Point and counterpoint on the recent NEJM 340B study

Last week, the American Hospital Association (AHA) posted a critique of a recent, NEJM-published study by Sunita Desai and Michael McWilliams examining the effects of the 340B Drug Pricing Program, which has the goal of enhancing care for low-income patients. That AHA critique links to a methodological review by economist Partha Deb of the study’s methods. (Partha Deb was kind enough to speak with me and disclosed that he was compensated by the AHA for his time to prepare his review. At the time we spoke, that financial relationship was not disclosed in his online review, something he said he would try to correct.)

The study used a regression discontinuity design, exploiting a threshold in the program’s eligibility rules for general acute hospitals — hospitals with disproportionate share hospital (DSH) adjustment percentages greater than 11.75% are eligible for the program. The study findings suggest that the 340B Program has increased hospital-physician consolidation and hospital outpatient administration of intravenous and injectable drugs in oncology and ophthalmology, without clear evidence of benefits for low-income patients.

As Desai and McWilliams note in their paper, the study had several limitations. One that holds for all regression discontinuity studies is that the estimates pertain to hospitals close to the threshold. Another is that the study relies on data from Medicare and the Healthcare Cost Report Information System. The AHA claims that these limitations and other issues raised by Deb constitute “major methodological flaws” that “negate” the study’s findings.

In a subsequent post, the AHA suggests that the study was unnecessary because the authors could have just asked hospitals how they were using resources generated from the 340B Program.

The authors’ sent me a response to these critiques, which I have agreed to host here at TIE. I will let that response speak for itself. Read it.
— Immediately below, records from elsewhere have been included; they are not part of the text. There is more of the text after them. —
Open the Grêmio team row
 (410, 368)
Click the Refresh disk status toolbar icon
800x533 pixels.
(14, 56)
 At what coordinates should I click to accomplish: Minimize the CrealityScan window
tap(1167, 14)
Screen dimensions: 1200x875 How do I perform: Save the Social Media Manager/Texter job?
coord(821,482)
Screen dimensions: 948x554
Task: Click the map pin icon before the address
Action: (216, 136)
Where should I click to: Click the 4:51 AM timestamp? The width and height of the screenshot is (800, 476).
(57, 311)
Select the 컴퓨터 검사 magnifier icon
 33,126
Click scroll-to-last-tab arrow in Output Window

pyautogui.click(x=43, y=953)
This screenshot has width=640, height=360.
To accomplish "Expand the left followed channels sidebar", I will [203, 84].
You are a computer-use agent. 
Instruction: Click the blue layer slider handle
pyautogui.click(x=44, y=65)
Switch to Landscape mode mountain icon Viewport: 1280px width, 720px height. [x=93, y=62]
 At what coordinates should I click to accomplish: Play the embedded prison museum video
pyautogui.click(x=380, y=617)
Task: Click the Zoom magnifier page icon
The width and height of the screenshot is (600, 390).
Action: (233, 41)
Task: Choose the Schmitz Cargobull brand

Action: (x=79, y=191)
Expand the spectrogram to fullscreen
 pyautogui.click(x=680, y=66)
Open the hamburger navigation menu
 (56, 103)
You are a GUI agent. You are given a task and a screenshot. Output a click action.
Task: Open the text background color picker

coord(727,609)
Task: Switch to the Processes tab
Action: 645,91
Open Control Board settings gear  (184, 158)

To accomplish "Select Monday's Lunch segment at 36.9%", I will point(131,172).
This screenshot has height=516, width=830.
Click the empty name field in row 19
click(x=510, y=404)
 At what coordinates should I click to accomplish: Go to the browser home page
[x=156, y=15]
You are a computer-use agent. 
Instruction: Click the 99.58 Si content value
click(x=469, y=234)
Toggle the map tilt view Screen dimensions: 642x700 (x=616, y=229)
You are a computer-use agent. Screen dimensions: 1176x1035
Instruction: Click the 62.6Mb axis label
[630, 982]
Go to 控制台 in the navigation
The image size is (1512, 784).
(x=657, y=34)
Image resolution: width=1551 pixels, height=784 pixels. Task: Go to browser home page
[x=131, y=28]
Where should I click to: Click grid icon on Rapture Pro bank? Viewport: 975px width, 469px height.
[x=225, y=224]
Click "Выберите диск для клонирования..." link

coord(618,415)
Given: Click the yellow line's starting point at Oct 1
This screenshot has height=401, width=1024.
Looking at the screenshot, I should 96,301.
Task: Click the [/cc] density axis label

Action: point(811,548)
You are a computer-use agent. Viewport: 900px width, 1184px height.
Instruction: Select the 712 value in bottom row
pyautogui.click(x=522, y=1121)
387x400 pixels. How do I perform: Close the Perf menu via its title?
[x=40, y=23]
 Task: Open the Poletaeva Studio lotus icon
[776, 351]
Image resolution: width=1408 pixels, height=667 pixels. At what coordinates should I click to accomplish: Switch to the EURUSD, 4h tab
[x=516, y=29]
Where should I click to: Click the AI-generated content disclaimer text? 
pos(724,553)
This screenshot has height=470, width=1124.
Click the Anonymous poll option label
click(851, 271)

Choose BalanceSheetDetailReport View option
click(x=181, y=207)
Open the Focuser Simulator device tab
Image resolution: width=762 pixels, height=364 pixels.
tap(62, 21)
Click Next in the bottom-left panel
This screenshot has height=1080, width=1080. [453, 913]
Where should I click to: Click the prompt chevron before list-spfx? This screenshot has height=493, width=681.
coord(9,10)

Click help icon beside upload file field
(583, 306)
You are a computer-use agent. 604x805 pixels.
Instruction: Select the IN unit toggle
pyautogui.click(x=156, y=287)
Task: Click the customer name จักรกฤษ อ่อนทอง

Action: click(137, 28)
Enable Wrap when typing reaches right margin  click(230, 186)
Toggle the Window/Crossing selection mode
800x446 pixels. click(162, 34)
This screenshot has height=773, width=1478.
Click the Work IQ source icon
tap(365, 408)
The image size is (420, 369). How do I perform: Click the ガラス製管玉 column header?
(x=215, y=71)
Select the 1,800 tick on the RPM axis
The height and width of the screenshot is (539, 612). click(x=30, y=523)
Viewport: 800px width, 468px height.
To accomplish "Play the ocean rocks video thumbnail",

But I do want to make two additional comments. First, the notion that we should only learn how a program works by “just asking” those that participate in it or benefit from it is absurd. To be sure, much insight can be gained from such qualitative work. But independent, objective, quantitative work is also essential to unbiased assessment of programs. I reject the AHA’s dismissal of research on these grounds.

Second, there is something troubling to me about advocacy organizations hiring top academics to critique specific studies. The potential for conflicts of interest is obvious. That is not to say there is anything wrong with Deb’s critique, but it is hard to know, in general, what role the financial relationship plays in these kinds of situations. At a minimum, that financial relationship should be disclosed.